= TELUSURI BAHAN =
**1)** Menurut berita di bawah, revisi UU Bank Indonesia sedang dibahas di mana?
**2)** Tuliskan ulang bagian berita di bawah, mulai dari "REPUBLIKA.CO.ID, JAKARTA -- Wakil" dan berakhir di "perlu, selain kontraproduktif.".

REPUBLIKA.CO.ID, JAKARTA -- Wakil Ketua MPR RI dari Fraksi Partai Demokrat, Syarief Hasan menilai revisi UU Bank Indonesia yang sekarang tengah dibahas di Badan Legislasi DPR RI rawan menuai polemik baru. Pasalnya, di tengah pandemi covid-19 yang belum jelas kapan berakhirnya ini, rencana reformulasi sektor keuangan justru akan menyita energi yang tidak perlu, selain kontraproduktif.
“Seharusnya pemerintah lebih fokus pada penanganan covid-19 melalui serangkaian kebijakan yang tepat arah dan terukur. Permasalahan utama saat ini adalah pada kredibilitas sisi birokrasi, bukan justru mengutak-atik sektor moneter, “ ujar Syarief.

= DATA YANG DIBERIKAN =
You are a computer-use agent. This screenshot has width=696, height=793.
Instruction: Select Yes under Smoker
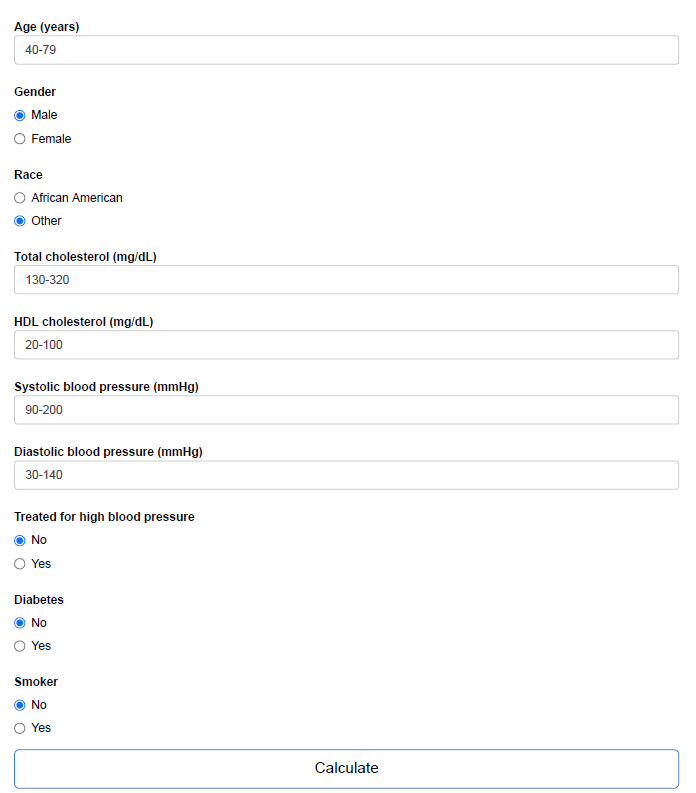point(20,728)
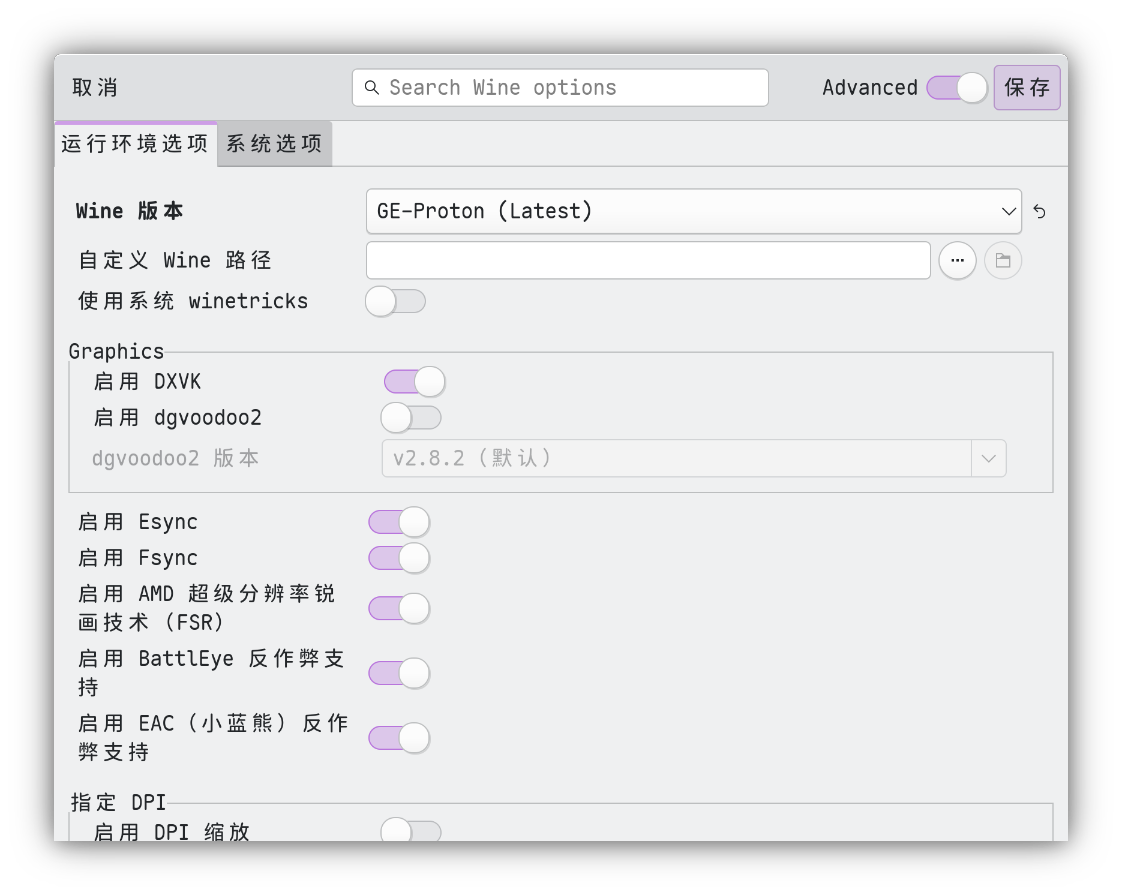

...

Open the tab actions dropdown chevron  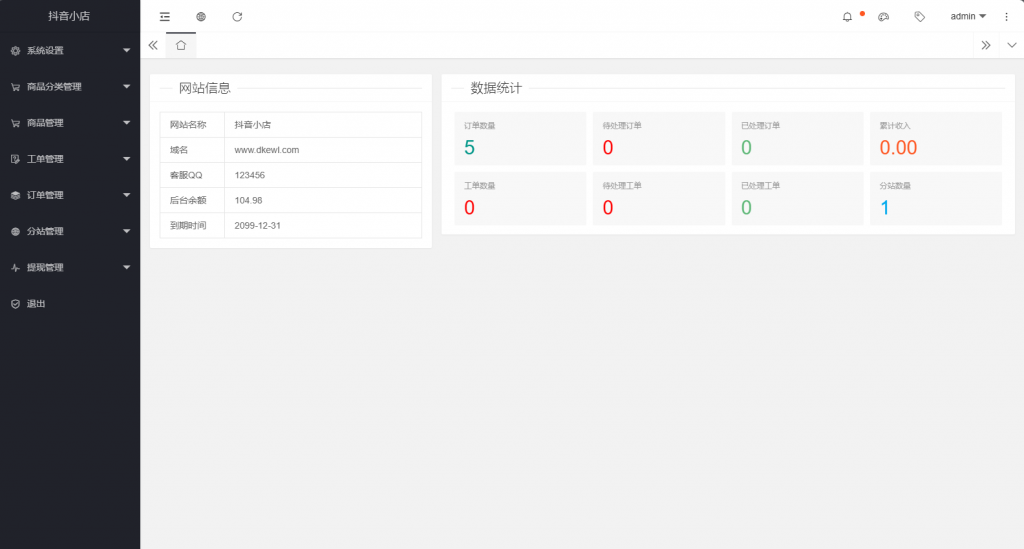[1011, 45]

= JAWABAN TERTULIS =
**1)** Di Badan Legislasi DPR RI.

**2)**
REPUBLIKA.CO.ID, JAKARTA -- Wakil Ketua MPR RI dari Fraksi Partai Demokrat, Syarief Hasan menilai revisi UU Bank Indonesia yang sekarang tengah dibahas di Badan Legislasi DPR RI rawan menuai polemik baru. Pasalnya, di tengah pandemi covid-19 yang belum jelas kapan berakhirnya ini, rencana reformulasi sektor keuangan justru akan menyita energi yang tidak perlu, selain kontraproduktif.